### Task instructions
Arrange every line of the listing below as a numbered list, omitting any blank lines.

[Start Stored data]

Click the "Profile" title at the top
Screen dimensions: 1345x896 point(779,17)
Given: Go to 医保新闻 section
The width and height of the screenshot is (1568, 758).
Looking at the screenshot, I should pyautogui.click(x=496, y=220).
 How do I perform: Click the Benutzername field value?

[End Stored data]

### Full response
1. Click the "Profile" title at the top
2. Screen dimensions: 1345x896 point(779,17)
3. Given: Go to 医保新闻 section
4. The width and height of the screenshot is (1568, 758).
5. Looking at the screenshot, I should pyautogui.click(x=496, y=220).
6.  How do I perform: Click the Benutzername field value?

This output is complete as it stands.